◆ **Problem**: Would you output the lines from the one containing "The height and width of the screenshot is (546, 879)." through the final line of the entries, exactly and with pictures omitted?

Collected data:
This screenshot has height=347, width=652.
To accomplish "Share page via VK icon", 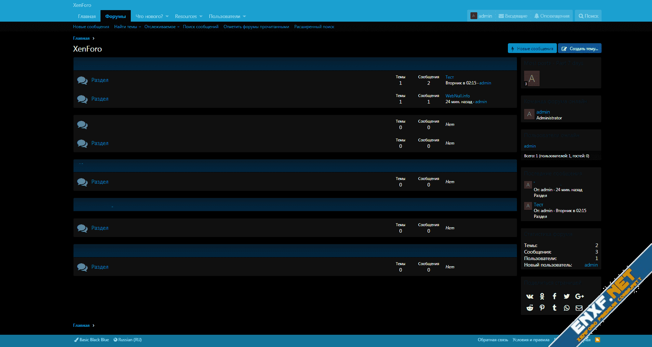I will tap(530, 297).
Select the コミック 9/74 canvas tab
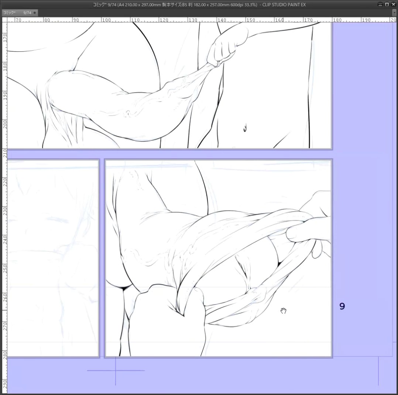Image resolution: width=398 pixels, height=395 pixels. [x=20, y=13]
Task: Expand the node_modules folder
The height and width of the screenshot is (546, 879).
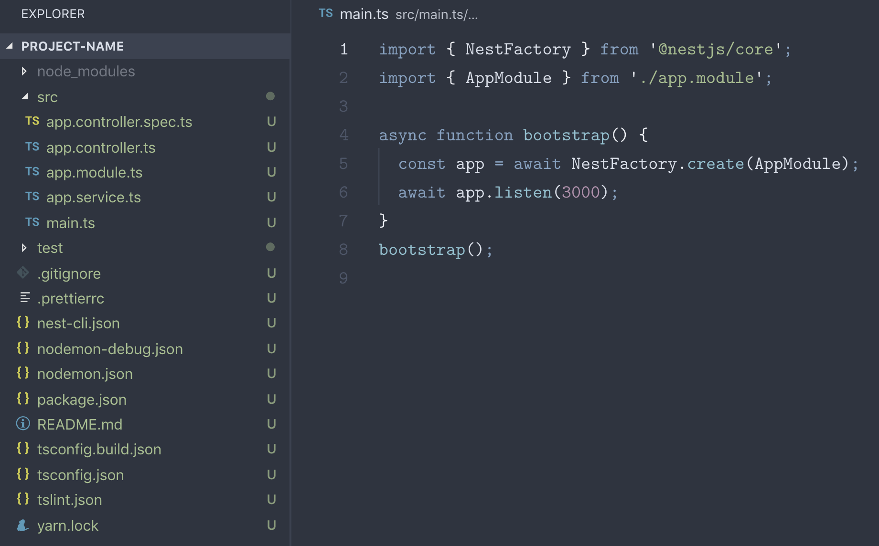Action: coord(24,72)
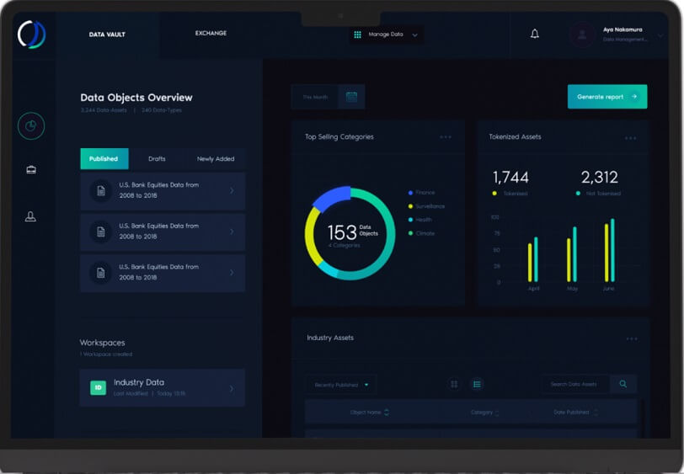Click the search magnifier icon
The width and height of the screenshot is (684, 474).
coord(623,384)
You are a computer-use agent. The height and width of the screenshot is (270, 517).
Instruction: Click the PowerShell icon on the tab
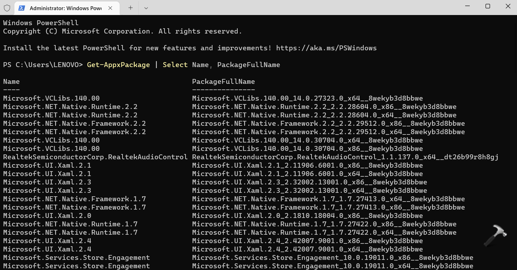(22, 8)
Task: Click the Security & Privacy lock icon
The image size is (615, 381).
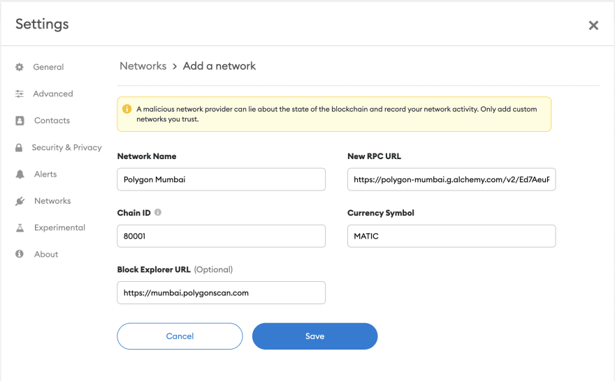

◆ **Answer space**:
The height and width of the screenshot is (546, 879).
Action: coord(24,72)
Click the search magnifier icon
The width and height of the screenshot is (684, 474).
coord(623,384)
You are a computer-use agent. The height and width of the screenshot is (270, 517).
Instruction: Click the PowerShell icon on the tab
(22, 8)
Task: Click the Security & Privacy lock icon
The image size is (615, 381).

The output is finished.